Solving QBF by Abstraction
Jesko Hecking-Harbusch (Saarland University), Leander Tentrup, (Saarland University)

TL;DR
This paper introduces a recursive abstraction and refinement algorithm for solving QBFs that leverages structural reasoning, enabling efficient certification and demonstrated success in competitions and synthesis benchmarks.
Contribution
It presents a novel QBF solving algorithm based on abstraction and refinement, with an effective certification extraction method, outperforming previous approaches.
Findings
Solver QuAbS won the QBFEVAL'18 competition.
The certification method is effective on synthesis benchmarks.

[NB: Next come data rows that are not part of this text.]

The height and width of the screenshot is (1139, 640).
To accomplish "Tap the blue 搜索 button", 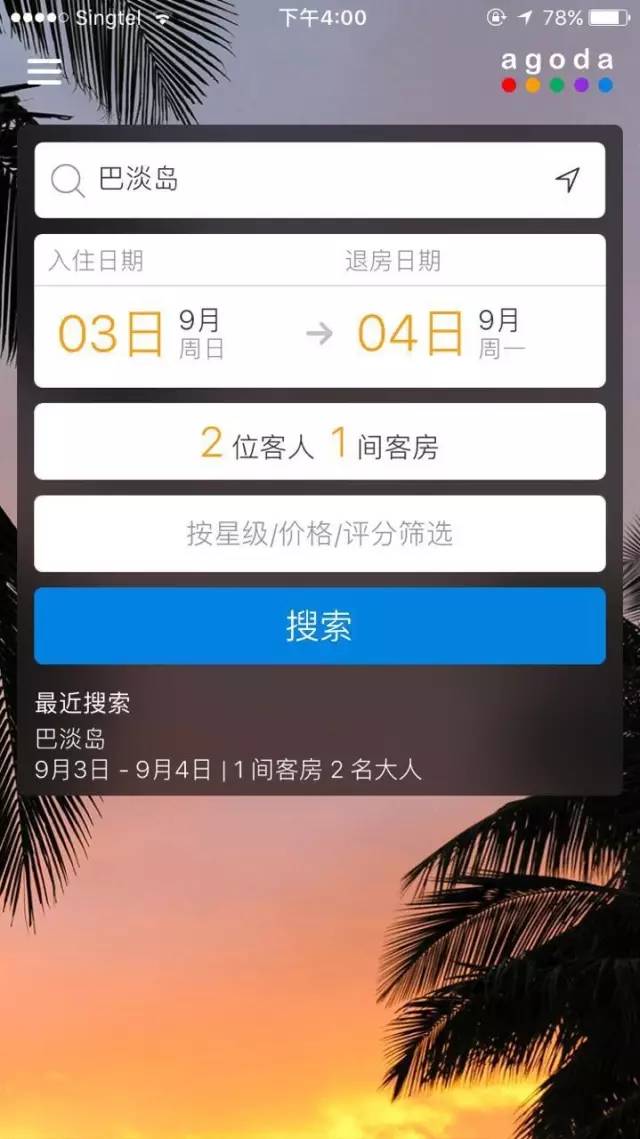I will (x=319, y=626).

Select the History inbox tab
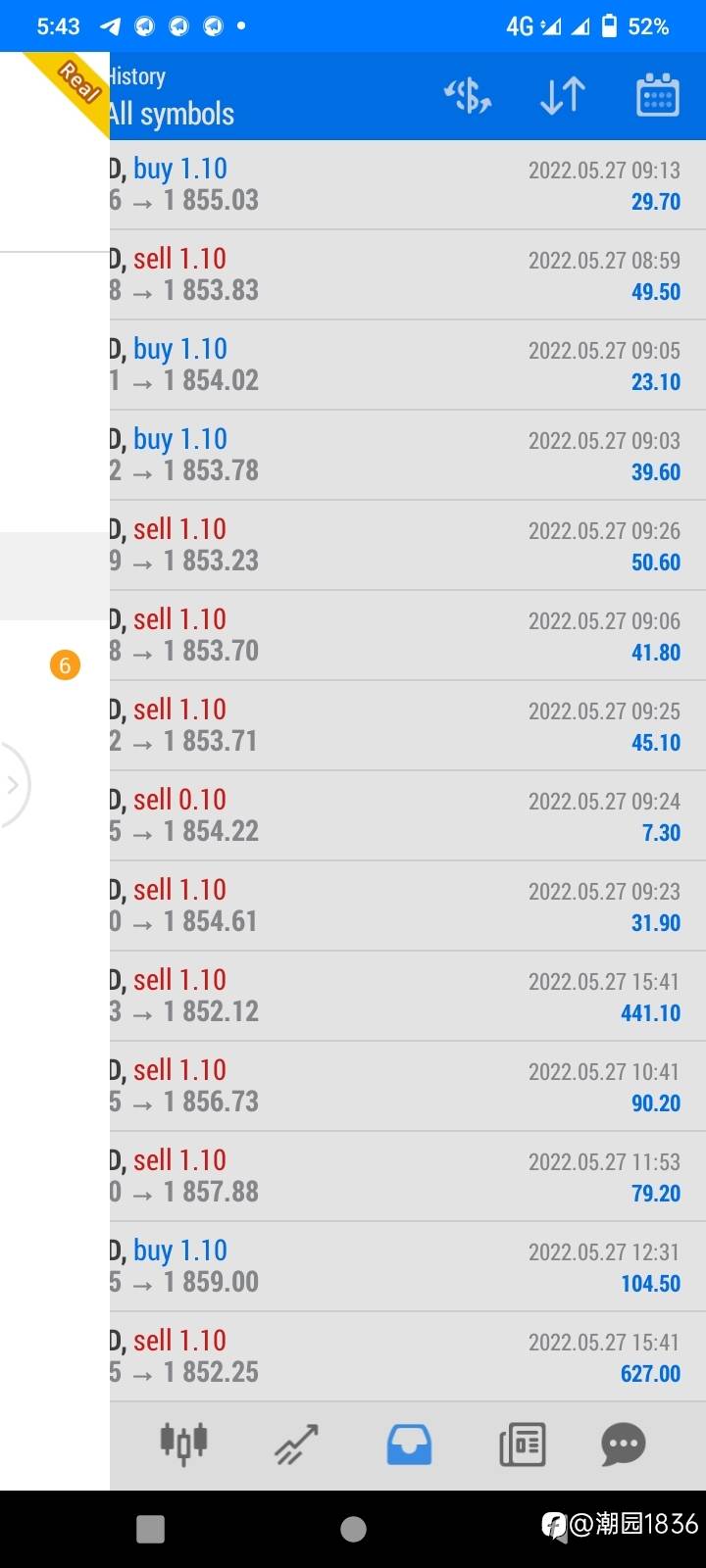[409, 1445]
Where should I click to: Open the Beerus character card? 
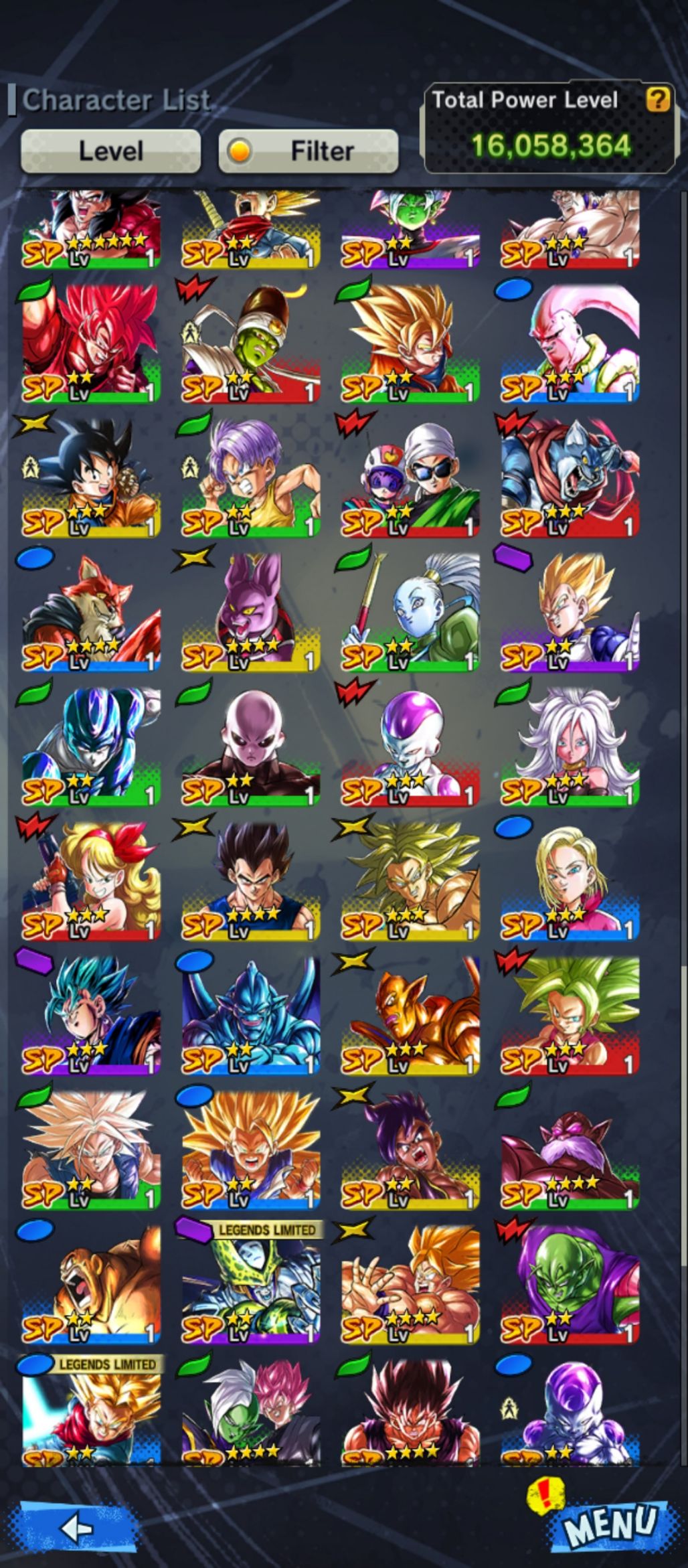(251, 611)
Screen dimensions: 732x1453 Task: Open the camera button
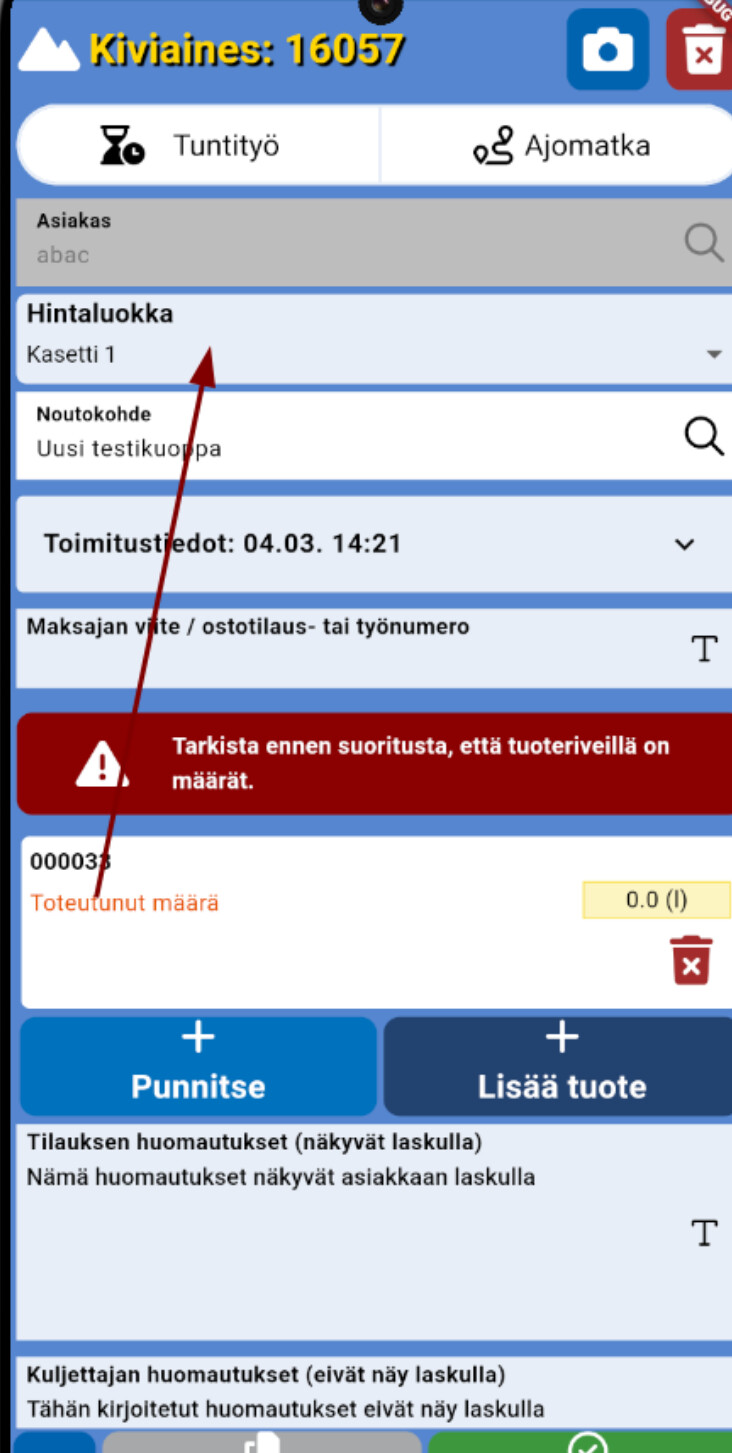pos(608,49)
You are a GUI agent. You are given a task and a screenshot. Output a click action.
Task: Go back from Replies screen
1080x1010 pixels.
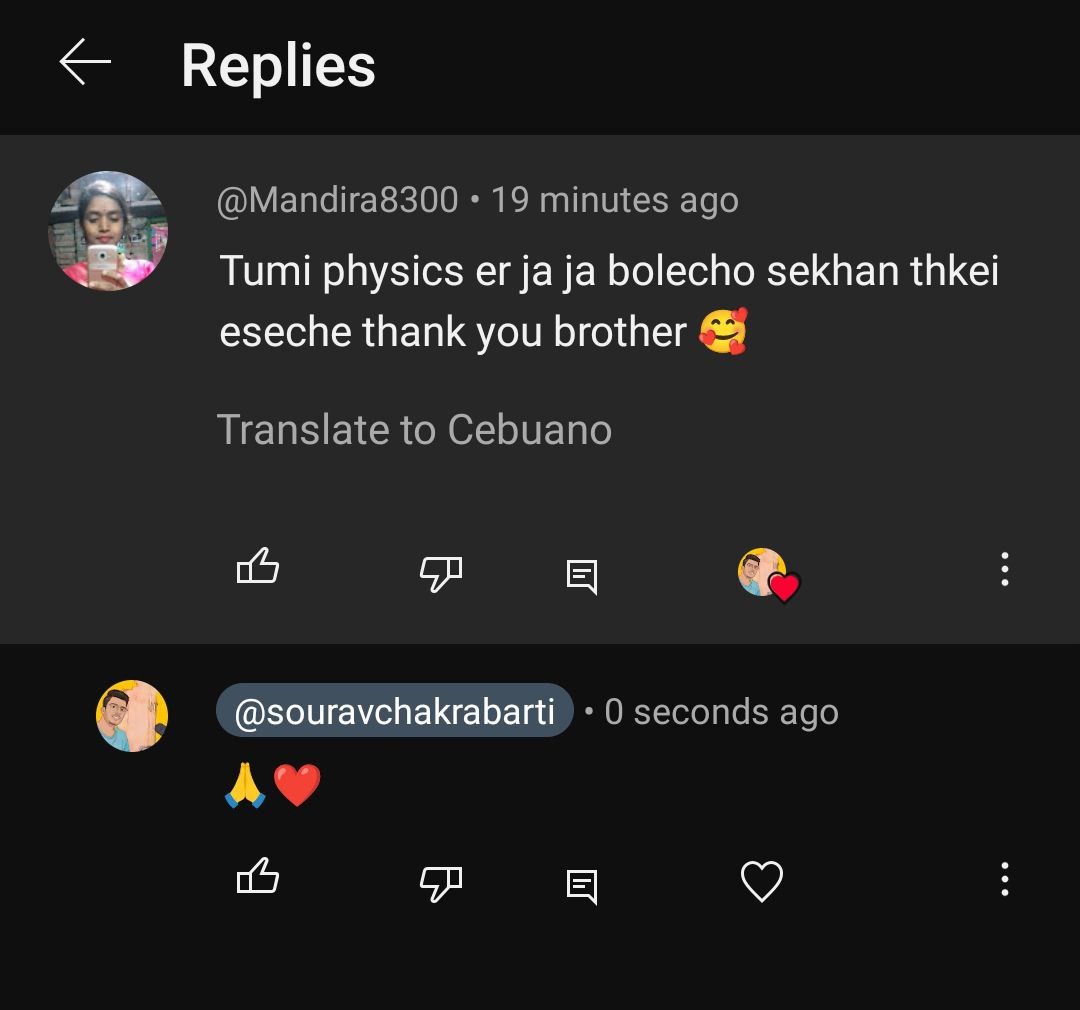[85, 64]
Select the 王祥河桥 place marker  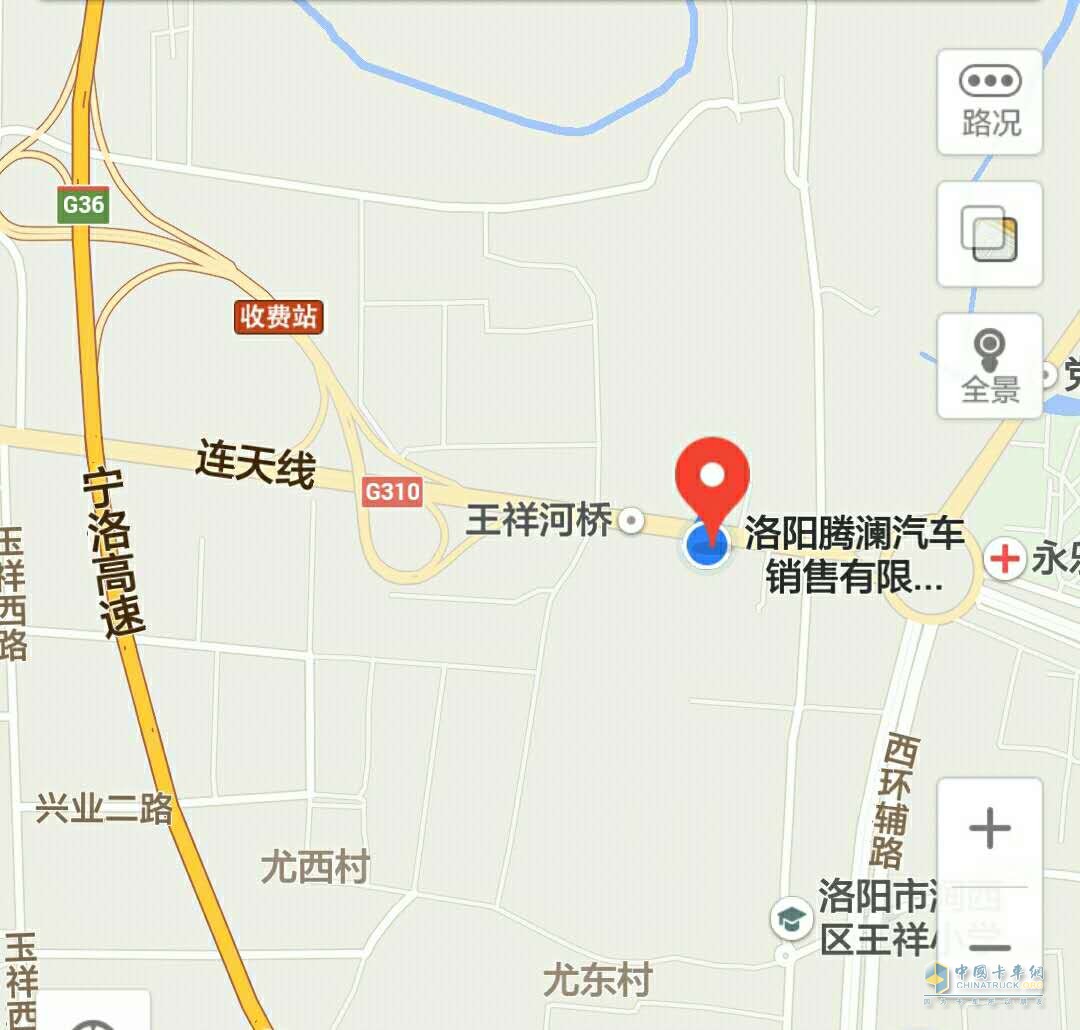click(631, 521)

The approach successfully synthesizes strategies in Petri Games.
Abstract
Many verification and synthesis approaches rely on solving techniques for quantified Boolean formulas (QBF). Consequently, solution witnesses, in the form of Boolean functions, become more and more important as they represent implementations or counterexamples. We present a recursive counterexample guided abstraction and refinement algorithm (CEGAR) for solving and certifying QBFs that exploits structural reasoning on the formula level. The algorithm decomposes the given QBF into one propositional formula for every block of quantifiers that abstracts from assignments of variables not bound by this quantifier block. Further, we show how to derive an efficient certification extraction method on top of the algorithm. We report on experimental evaluation of this algorithm in the solver QuAbS (Quantified Abstraction Solver) which won the most recent QBF competition (QBFEVAL'18). Further, we…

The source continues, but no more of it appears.